Jon Kennedy's 'Postcards from
East Belfast's C.S. Lewis sites
Jonal entry 1134 | October 14 2010
This video Jonal begins with a few comments about my last look at the city of London on Tuesday morning en route to Heathrow International Airport by subway from St. Pancras Kings Crossing, after having taken a cross-country train from Cambridge. There are brief looks out the window of the house I'm staying at in Belfast with my friends the Stothers and a large supermarket grocery where we bought some provisions on Wednesday. Then we move ahead to Thursday afternoon and the beginning of the tour of sites related to C.S. Lewis in the section of BelfastEast Belfast and the subdivisions of Dundela and Strandtownwhere he was born and lived his first nine years.
After viewing murals commemorating Lewis painted on fences and building ends in his old neighborhood (significant because for decades inflammatory political murals meant to incite hostilities adorned walls like these in Belfast and some still exist). A huge crane shown near one of the murals had been part of the world's largest ship-building plant operation, which was nearby for many years but is now almost entirely idle, like most of the steel mills that still stand in my home city (and others) in Pennsylvania. The ill-fated Titanic oceanliner was built in Belfast and Lewis's paternal grandfather had been a partner of a shipbuilding company in the industry's heyday.

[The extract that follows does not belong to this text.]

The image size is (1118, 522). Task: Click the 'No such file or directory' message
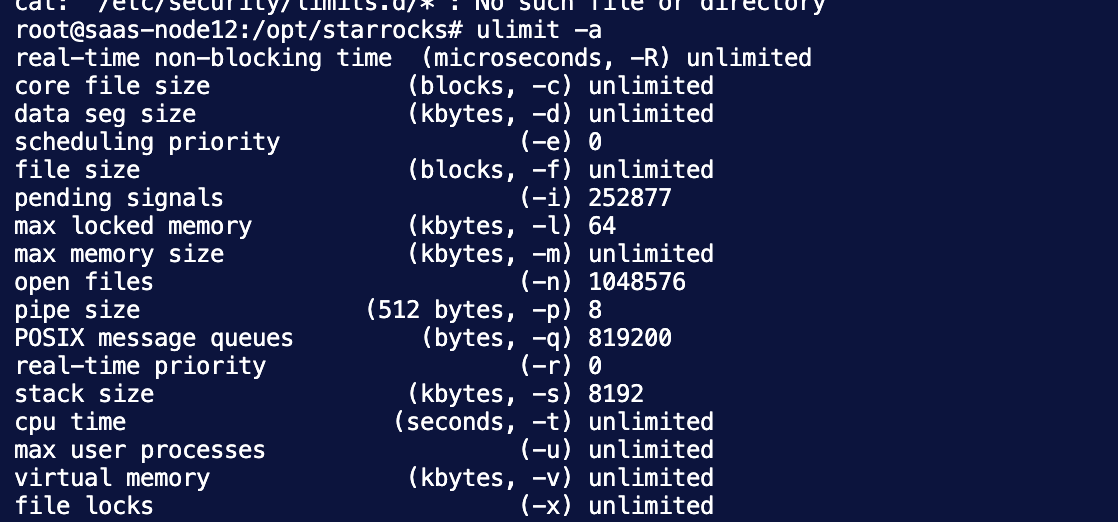click(x=650, y=6)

The first mural is a scene of Narnia glimpsed through the door of a wardrobe as described in Lewis's children's novel, The Lion, the Witch, and the Wardrobe, and our gracious and generous tourguide, Presbyterian minister and a Lewis expert, the Rev. Jack Lamb, pretends he is going to go through the door. After a more self-explaining mural we go on to the public library in Standtown, in the patio of which an excellent sculpture depicts the same wardrobe but with Lewis as a young man (or as his alter ego in the Narnia novels, Digory Kirke), opening the door. There is also footage of the interior of the library where we were shown extensive files of Lewis material.
Our next stop was at a row house which now occupies the lot on which the house where Lewis was born (no longer standing) had been. We stopped to take a picture of a lamp post on the campus of Campbell College, a private high school that Lewis attended for a time when he was about 13 years old. Then we go to the church, St. Mark's Church of Ireland (Anglican) in Dundela, which had been pastored by Lewis's maternal grandfather, the Rev. Thomas Hamilton, where Lewis's father and mother met, were married, and later Lewis was baptized in January 1999. Scenes there show the baptistry, the stained-glass window that Lewis and his brother Warnie donated to the church in memory of their parents, and other interior shots. The church Warden, Thomas Blake, is seen explaining the history of the Lewis family's involvement in St. Mark's. (The church vicarage or pastor's home is indeed the house that I "guessed" in the video was occupied by Lewis's grandparents in his early years.)
Then we proceed to Little Lea, the house the Lewis family moved to when Lewis was a small boy and which was the family home until his father's death in 1929, when it was sold to settle the estate. Finally, we visit the Crawfordsburn Inn, a colorful and very old establishment about 10 miles away from Lewis's boyhood home where he took his wife, Joy, on a honeymoon late in life. Seen there of particular interest is the "cottage" which they stayed in.